§ **ENTRIES SUPPLIED**:
- - -

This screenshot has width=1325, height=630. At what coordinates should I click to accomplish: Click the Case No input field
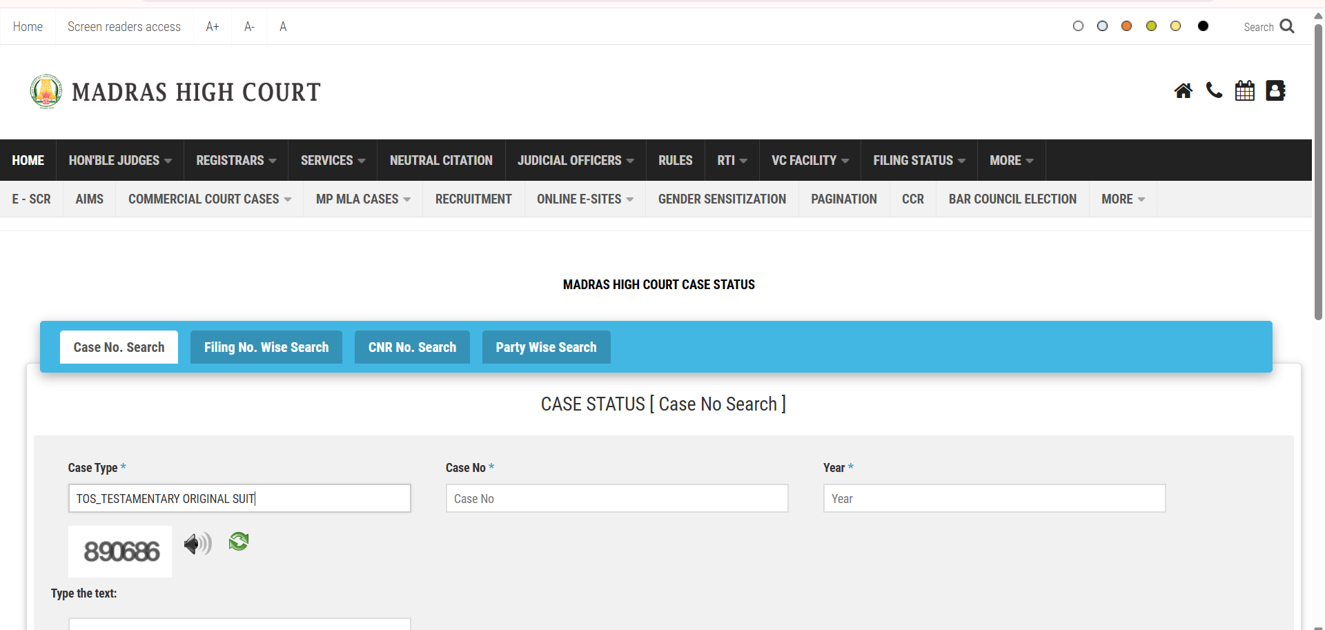(x=616, y=498)
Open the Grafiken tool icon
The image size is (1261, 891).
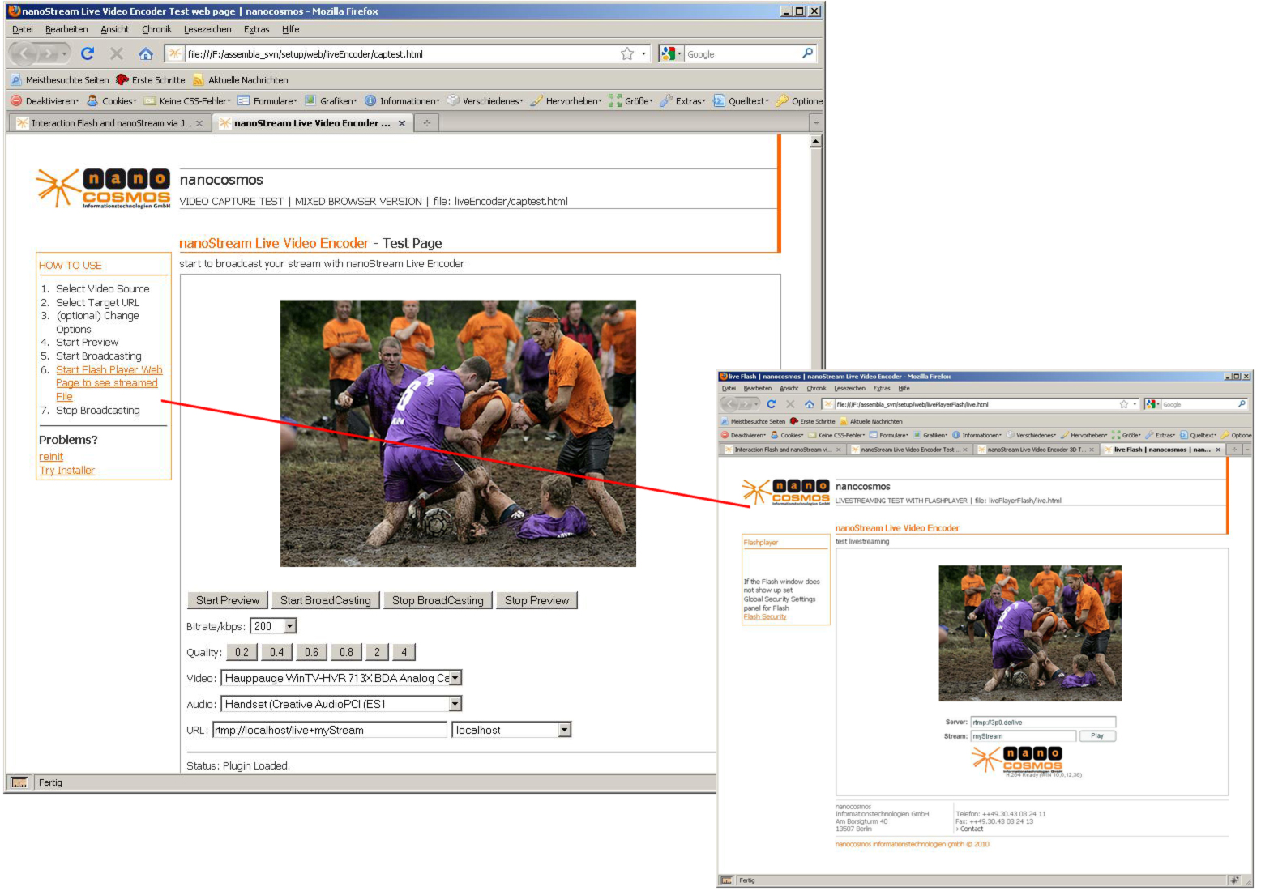tap(311, 100)

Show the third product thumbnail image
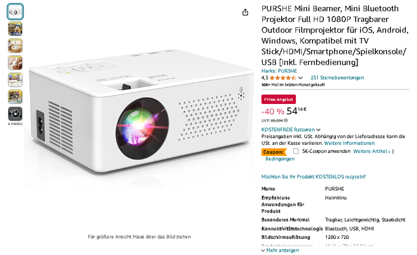[15, 46]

- - -

§ **AIM**:
Pull out every line of the data that contains the word "image".

§ **ANSWER**:
The image size is (1261, 891).
Show the third product thumbnail image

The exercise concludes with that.